The sentencing hearing itself brought the family’s grief into the courtroom. Joshua Little, the victim’s grandson, told the judge that his grandfather “loved helping people” and said the crime was not only a homicide but also a theft of dignity. In public courtroom accounts, he said he could not stop thinking about how alone his grandfather must have felt in his final moments, calling out for his late wife. The defense urged the court to consider Andrus’ mental health history and childhood trauma, including the killing of her mother when Andrus was 5. Prosecutor John Kromholz argued that the focus should remain on the choices Andrus made in 2020, not only on what happened to her years earlier. He described the case as the brutal killing of an elderly man in his own bed while Andrus was using drugs and trying to finance a getaway. Those competing pictures gave the hearing its final shape: one side asked the court to weigh damage and trauma across a lifetime, while the other asked it to center an elderly victim who was beaten in the place he should have been safest.
The physical setting remained central to the prosecution’s case and to the reaction it drew. Sebring is not a large city, and the crime happened in a home where the boundaries between family, caregiving, housing and access had already become blurred.
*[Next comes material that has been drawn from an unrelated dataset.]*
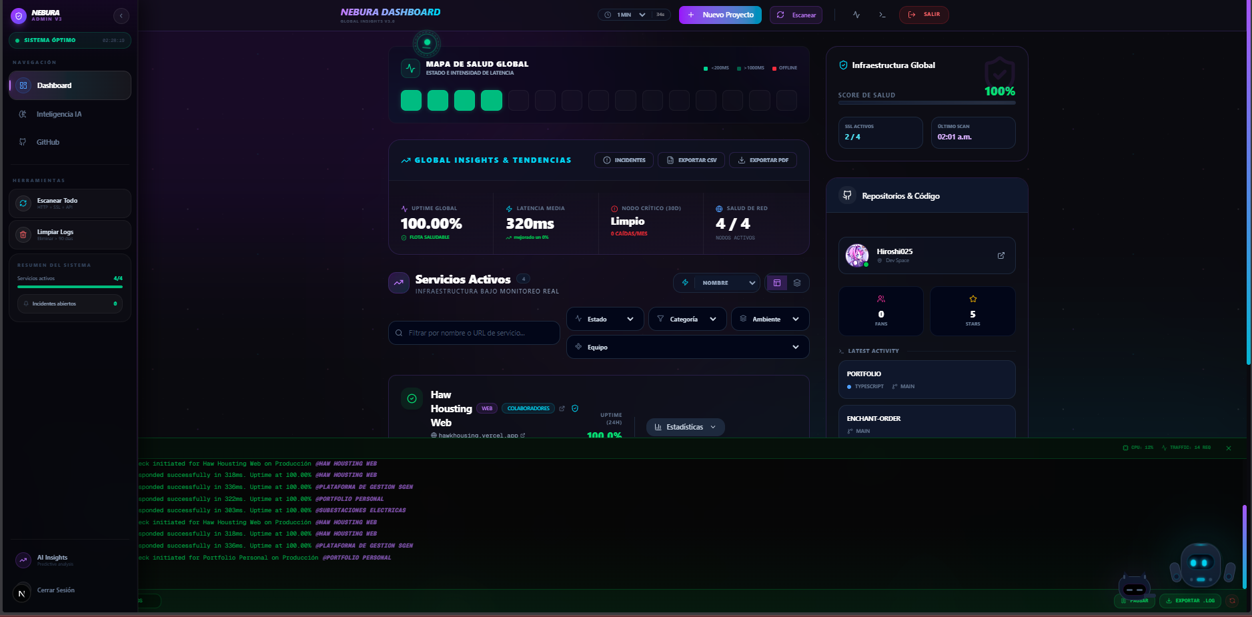The width and height of the screenshot is (1252, 617).
Task: Expand the Estadísticas panel for Haw Housing
Action: [x=685, y=427]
Prosecutors said that mattered because only someone familiar with the property would have known about the hidden safe and would have been able to move through the connected spaces without drawing immediate suspicion. Even after Andrus told a neighbor she had found Little on the floor, investigators quickly focused on the people living closest to him. That suspicion deepened as they found missing property, tracked the stolen car and linked items from the house to the connected suite and to Best’s belongings. The state did not need to prove a mystery intruder had vanished. Its case was that the violence came from the people already inside Little’s orbit. By the time the jury ruled, that theory had hardened into a criminal judgment, and this week the judge turned it into a life sentence.
The case now stands as one of the county’s more severe elder-killing prosecutions in recent years. Andrus has been sentenced to spend the rest of her life in prison, Best is already serving his term, and any remaining public action is expected to come through appellate review rather than new factual findings in the trial court.
Author note: Last updated March 7, 2026.